The script prompts for several configuration options:

### Additional User Creation
```
=== Additional User Creation ===
This script will create the 'sysadmin' user by default.
You can also create an additional user account if needed.

Would you like to create an additional user account? (y/N):
```

### Firewall Configuration
```
=== Firewall Configuration ===
This script can configure UFW (Uncomplicated Firewall) or you can manage iptables manually.

UFW vs iptables:
• UFW: Easy to use, good for basic setups
• Manual iptables: More control, better for complex setups (VPN servers, etc.)

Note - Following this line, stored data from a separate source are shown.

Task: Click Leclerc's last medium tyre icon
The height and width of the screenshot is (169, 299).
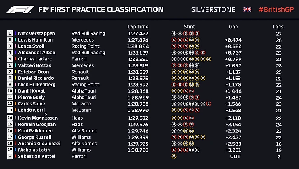Action: point(209,59)
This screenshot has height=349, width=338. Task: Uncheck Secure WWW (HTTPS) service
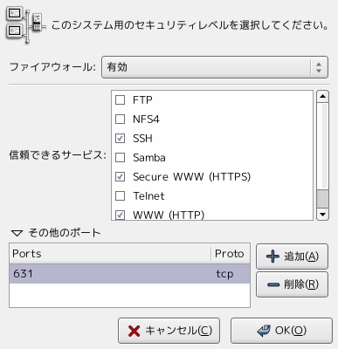pyautogui.click(x=121, y=177)
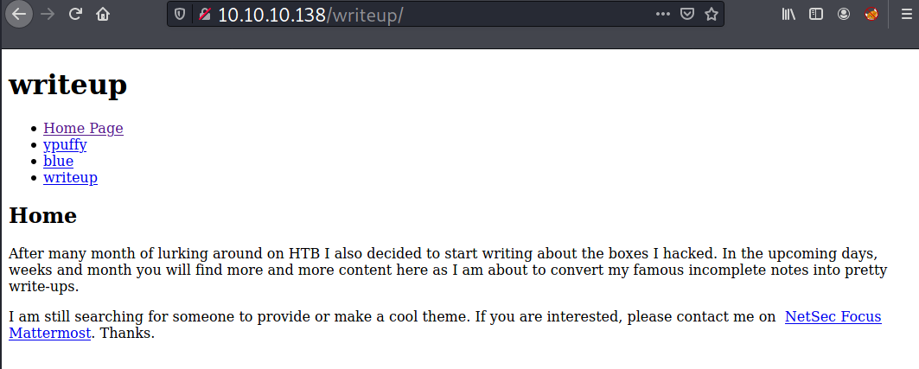Save page to Pocket
The image size is (919, 369).
tap(686, 14)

Would you like to install and configure UFW? (y/N):
```

### Fail2ban Configuration
```
=== Fail2ban Configuration ===
Fail2ban protects against brute-force attacks by monitoring logs and banning IPs.

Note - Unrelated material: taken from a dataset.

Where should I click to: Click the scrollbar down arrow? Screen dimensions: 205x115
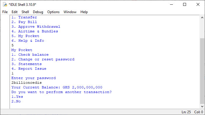(x=202, y=106)
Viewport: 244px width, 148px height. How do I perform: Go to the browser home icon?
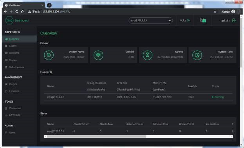pyautogui.click(x=22, y=11)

Consider skipping fail2ban if:
• You're running a VPN server (WireGuard, OpenVPN, etc.)
• You have complex iptables rules
• You prefer managing IP banning manually

Would you like to install and configure fail2ban? (Y/n):
```

## Security Features

### SSH Hardening
- Protocol 2 only
- Public key authentication required
- Password authentication disabled
- Empty passwords prohibited
- X11 forwarding disabled
- Maximum 3 authentication attempts
- Client alive interval: 5 minutes
- Restricted user access (AllowUsers directive)

### Firewall Rules
**UFW Configuration:**
- Default deny incoming
- Default allow outgoing
- Allow SSH (port 22)
- Allow HTTP (port 80)
- Allow HTTPS (port 443)

**iptables Configuration:**
- Drop all incoming by default
- Allow established and related connections
- Allow loopback traffic
- Allow SSH, HTTP, HTTPS
- Persistent rules saved to `/etc/iptables/rules.v4`

### Fail2ban Settings
- Ban time: 1 hour
- Find time: 10 minutes
- Maximum retries: 3
- SSH jail enabled
- Monitors `/var/log/auth.log`

## Post-Installation

### SSH Connection
After setup completion, connect using:
```bash
ssh sysadmin@YOUR_SERVER_IP
```

Or with additional user:
```bash
ssh USERNAME@YOUR_SERVER_IP
```

### SSH Key Management
1. Copy the displayed SSH public keys
2. Add them to your Git server and other systems
3. Use the keys for passwordless authentication

### System Management
- **View UFW status**: `sudo ufw status verbose`
- **Check iptables rules**: `sudo iptables -L -n`
- **Monitor fail2ban**: `sudo fail2ban-client status sshd`
- **Check SSH config**: `sudo sshd -T`

## Customization

### Manual Firewall Rules
If you chose manual iptables, customize `/etc/iptables-basic.sh`:
```bash
sudo nano /etc/iptables-basic.sh
sudo /etc/iptables-basic.sh
```

### Fail2ban Configuration
Modify fail2ban settings in `/etc/fail2ban/jail.local`:
```bash
sudo nano /etc/fail2ban/jail.local
sudo systemctl restart fail2ban
```

### SSH Configuration
Additional SSH hardening in `/etc/ssh/sshd_config`:
```bash
sudo nano /etc/ssh/sshd_config
sudo systemctl restart sshd
```

## Requirements

- **Operating System**: Debian 12 (Bookworm)
- **Privileges**: Must run as root
- **Network**: Internet connection for package updates
- **Storage**: Minimal disk space requirements

## Important Notes

⚠️ **Security Warnings:**
1. Root SSH login will be **DISABLED**
2. Root password will be **LOCKED**
3. SSH password authentication will be **DISABLED**
4. Only SSH key authentication will be allowed
5. Only created users can SSH to the server

🔄 **Reboot Recommended:**
A system reboot is recommended after running the script to ensure all changes take effect.

📋 **Backup Recommendation:**
Take a system snapshot before running the script if running on a virtual machine.

## Troubleshooting

### Cannot SSH After Setup
1. Ensure SSH key is properly added to your SSH agent
2. Verify the public key was added to the server
3. Check SSH client configuration
4. Use verbose mode: `ssh -v sysadmin@server-ip`

### Firewall Issues
1. Check UFW status: `sudo ufw status`
2. Verify port 22 is allowed: `sudo ufw status numbered`
3. For iptables: `sudo iptables -L -n | grep 22`

### Fail2ban Problems
1. Check service status: `sudo systemctl status fail2ban`
2. View logs: `sudo journalctl -u fail2ban`
3. Check jail status: `sudo fail2ban-client status`

## Contributing

Feel free to submit issues and enhancement requests to improve this script!

## License

This project is open source and available under standard terms.